All Alpízar wanted were the strawberry plants. He arranged to meet the German-Chilean in Santiago and personally accompanied 80,000 of them—frozen, dormant, and bought for a quarter each—back to Cuba on a Russian Tupolev plane.

In San Antonio de los Baños, the small town where he now lives, Alpízar began cultivating them with the help of some 300 high school students. In an echo of the Cultural Revolution in China, Castro had begun sending thousands of students to live in rural boarding schools, where education was divided between the classroom and fields. Alpízar’s program produced enough fruit to supply Coppelia, Cuba’s hugely popular ice cream parlor. In the well-received 1993 Cuban film Fresa y Chocolate, set in the ’70s, fresa (strawberry) appeared as a daring alternative to mainstream and Communist chocolate.

This year, due to a poor crop, Alpízar sourced his strawberries from another farm.
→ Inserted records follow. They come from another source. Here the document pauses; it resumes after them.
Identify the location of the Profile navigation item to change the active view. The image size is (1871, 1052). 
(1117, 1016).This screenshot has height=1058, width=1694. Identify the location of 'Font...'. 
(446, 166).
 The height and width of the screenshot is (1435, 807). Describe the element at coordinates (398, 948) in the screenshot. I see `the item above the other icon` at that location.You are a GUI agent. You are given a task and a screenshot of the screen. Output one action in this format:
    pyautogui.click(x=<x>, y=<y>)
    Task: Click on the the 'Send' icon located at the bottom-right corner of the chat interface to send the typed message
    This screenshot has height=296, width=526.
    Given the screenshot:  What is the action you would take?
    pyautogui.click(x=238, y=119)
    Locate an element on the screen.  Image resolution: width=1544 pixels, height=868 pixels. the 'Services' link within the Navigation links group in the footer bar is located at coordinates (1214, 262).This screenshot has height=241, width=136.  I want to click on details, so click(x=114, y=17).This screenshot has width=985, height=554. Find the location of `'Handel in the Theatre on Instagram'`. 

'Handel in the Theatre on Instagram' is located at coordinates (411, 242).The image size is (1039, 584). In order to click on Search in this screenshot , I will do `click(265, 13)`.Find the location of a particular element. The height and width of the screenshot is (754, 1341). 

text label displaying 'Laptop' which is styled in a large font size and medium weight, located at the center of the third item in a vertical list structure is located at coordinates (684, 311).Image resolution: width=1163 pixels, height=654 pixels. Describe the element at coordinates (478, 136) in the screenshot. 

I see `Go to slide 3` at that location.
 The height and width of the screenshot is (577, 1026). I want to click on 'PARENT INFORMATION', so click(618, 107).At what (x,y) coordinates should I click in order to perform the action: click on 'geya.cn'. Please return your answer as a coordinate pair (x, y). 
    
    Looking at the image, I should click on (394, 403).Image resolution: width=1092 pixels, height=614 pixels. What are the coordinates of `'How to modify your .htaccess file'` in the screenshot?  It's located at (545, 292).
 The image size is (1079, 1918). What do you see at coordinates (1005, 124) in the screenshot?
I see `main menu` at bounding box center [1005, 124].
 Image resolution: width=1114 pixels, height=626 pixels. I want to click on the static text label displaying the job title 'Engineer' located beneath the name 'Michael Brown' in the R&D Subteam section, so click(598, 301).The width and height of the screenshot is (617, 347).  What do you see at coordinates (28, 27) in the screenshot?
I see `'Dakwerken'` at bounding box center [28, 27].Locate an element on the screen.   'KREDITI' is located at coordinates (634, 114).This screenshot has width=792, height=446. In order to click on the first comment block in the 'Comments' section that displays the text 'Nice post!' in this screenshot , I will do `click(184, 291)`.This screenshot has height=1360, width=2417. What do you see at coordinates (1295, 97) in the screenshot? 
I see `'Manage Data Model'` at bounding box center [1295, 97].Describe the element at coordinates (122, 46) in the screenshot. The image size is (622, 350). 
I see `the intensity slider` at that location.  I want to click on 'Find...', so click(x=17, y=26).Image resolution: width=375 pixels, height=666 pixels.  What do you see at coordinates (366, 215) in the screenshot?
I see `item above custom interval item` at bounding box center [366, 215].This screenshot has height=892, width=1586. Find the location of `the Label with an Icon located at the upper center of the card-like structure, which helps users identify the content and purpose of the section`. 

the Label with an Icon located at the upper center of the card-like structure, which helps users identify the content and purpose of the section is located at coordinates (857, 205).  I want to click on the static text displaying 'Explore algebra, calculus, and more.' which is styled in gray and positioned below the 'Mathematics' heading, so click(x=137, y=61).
Here, strawberries are carefully prepped for the two-hour-long journey from Sanchez’s farm to Havana, where customers are willing to pay a premium for them.

As the Cuban economy went into a tailspin in the early 1990s, an era known as the período especial, government-mandated strawberry cultivation died out. By then, Alpízar had retired from a job at the Academy of Sciences and was living on a plot of land the government had awarded him. When the crisis hit, he and his family could no longer survive on his pension, so he began multiplying Parker plants and carrying the fruit to Havana to sell door-to-door.

At 89, he makes the two-hour journey to Havana—via a mix of horse carts, creaking buses, and rusty 1950s cars—several times a week during strawberry season. Most Cubans still don’t have access to strawberries. At $5 a pound they are an expensive luxury in a country where state employees earn about $25 a month. Few of Alpízar’s clients—mostly paladares, or private restaurants, and a small but growing affluent population—would recognize the retired agronomist as the Johnny Appleseed of the Cuban strawberry.

Even in his older age, Alpízar spends almost every morning working on the several-acre plot of land behind his apartment in San Antonio de los Baños. “Did you know that strawberries are in the rose family?” Alpízar asks no one in particular. “You wouldn’t think it, but they are. They really are beautiful things.”